* **WHAT YOU HAVE TO DO**: Count the lines in the records below that contain the string "width". Reply with the number alone.
-- Begin ENTRIES PROVIDED --
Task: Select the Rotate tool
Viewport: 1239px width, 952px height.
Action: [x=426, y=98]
-- End ENTRIES PROVIDED --
-- Begin ENTRIES PROVIDED --
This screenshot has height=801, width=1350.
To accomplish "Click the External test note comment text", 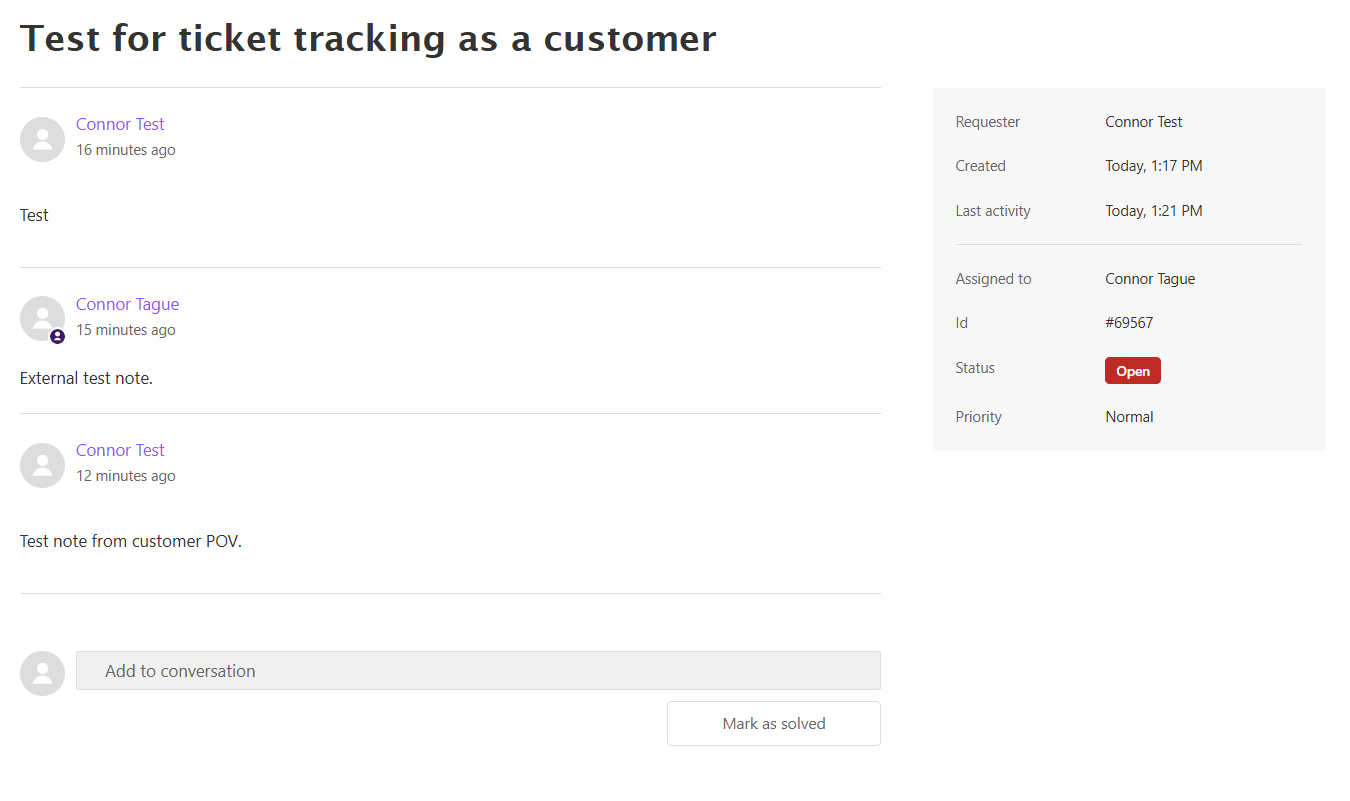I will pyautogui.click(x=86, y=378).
-- End ENTRIES PROVIDED --
* **FINISHED ANSWER**: 2